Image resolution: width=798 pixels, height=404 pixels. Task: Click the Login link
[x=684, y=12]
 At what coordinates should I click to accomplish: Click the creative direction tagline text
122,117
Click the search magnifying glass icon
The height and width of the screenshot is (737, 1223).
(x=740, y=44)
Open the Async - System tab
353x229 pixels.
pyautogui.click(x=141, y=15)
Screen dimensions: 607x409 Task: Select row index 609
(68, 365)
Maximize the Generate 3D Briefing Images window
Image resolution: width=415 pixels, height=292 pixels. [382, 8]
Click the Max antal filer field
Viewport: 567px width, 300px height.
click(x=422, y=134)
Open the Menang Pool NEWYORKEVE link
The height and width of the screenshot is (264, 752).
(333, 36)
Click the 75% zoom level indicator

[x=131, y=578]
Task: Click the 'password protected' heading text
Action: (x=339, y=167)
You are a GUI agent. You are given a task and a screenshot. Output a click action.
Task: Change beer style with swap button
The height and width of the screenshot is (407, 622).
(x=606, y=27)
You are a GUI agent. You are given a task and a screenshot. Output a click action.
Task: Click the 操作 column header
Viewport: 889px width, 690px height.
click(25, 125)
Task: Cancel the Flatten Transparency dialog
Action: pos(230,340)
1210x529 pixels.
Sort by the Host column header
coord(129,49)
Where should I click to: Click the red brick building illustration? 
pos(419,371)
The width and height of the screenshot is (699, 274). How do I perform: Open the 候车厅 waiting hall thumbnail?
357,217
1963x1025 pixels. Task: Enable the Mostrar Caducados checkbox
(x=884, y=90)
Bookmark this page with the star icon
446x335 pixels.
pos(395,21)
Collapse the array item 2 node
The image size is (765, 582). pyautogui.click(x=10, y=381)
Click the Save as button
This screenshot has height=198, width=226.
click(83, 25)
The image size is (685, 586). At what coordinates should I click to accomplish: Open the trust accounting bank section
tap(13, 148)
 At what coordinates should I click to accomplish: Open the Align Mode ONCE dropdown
------
Instructions for the task: The entries shown above must be restated word for word.

Written answer:
Image resolution: width=798 pixels, height=404 pixels. Task: Click the Login link
[x=684, y=12]
 At what coordinates should I click to accomplish: Click the creative direction tagline text
122,117
Click the search magnifying glass icon
The height and width of the screenshot is (737, 1223).
(x=740, y=44)
Open the Async - System tab
353x229 pixels.
pyautogui.click(x=141, y=15)
Screen dimensions: 607x409 Task: Select row index 609
(68, 365)
Maximize the Generate 3D Briefing Images window
Image resolution: width=415 pixels, height=292 pixels. [382, 8]
Click the Max antal filer field
Viewport: 567px width, 300px height.
click(x=422, y=134)
Open the Menang Pool NEWYORKEVE link
The height and width of the screenshot is (264, 752).
(333, 36)
Click the 75% zoom level indicator

[x=131, y=578]
Task: Click the 'password protected' heading text
Action: (x=339, y=167)
You are a GUI agent. You are given a task and a screenshot. Output a click action.
Task: Change beer style with swap button
The height and width of the screenshot is (407, 622).
(x=606, y=27)
You are a GUI agent. You are given a task and a screenshot. Output a click action.
Task: Click the 操作 column header
Viewport: 889px width, 690px height.
click(25, 125)
Task: Cancel the Flatten Transparency dialog
Action: pos(230,340)
1210x529 pixels.
Sort by the Host column header
coord(129,49)
Where should I click to: Click the red brick building illustration? 
pos(419,371)
The width and height of the screenshot is (699, 274). How do I perform: Open the 候车厅 waiting hall thumbnail?
357,217
1963x1025 pixels. Task: Enable the Mostrar Caducados checkbox
(x=884, y=90)
Bookmark this page with the star icon
446x335 pixels.
pos(395,21)
Collapse the array item 2 node
The image size is (765, 582). pyautogui.click(x=10, y=381)
Click the Save as button
This screenshot has height=198, width=226.
click(83, 25)
The image size is (685, 586). At what coordinates should I click to accomplish: Open the trust accounting bank section
tap(13, 148)
 At what coordinates should I click to accomplish: Open the Align Mode ONCE dropdown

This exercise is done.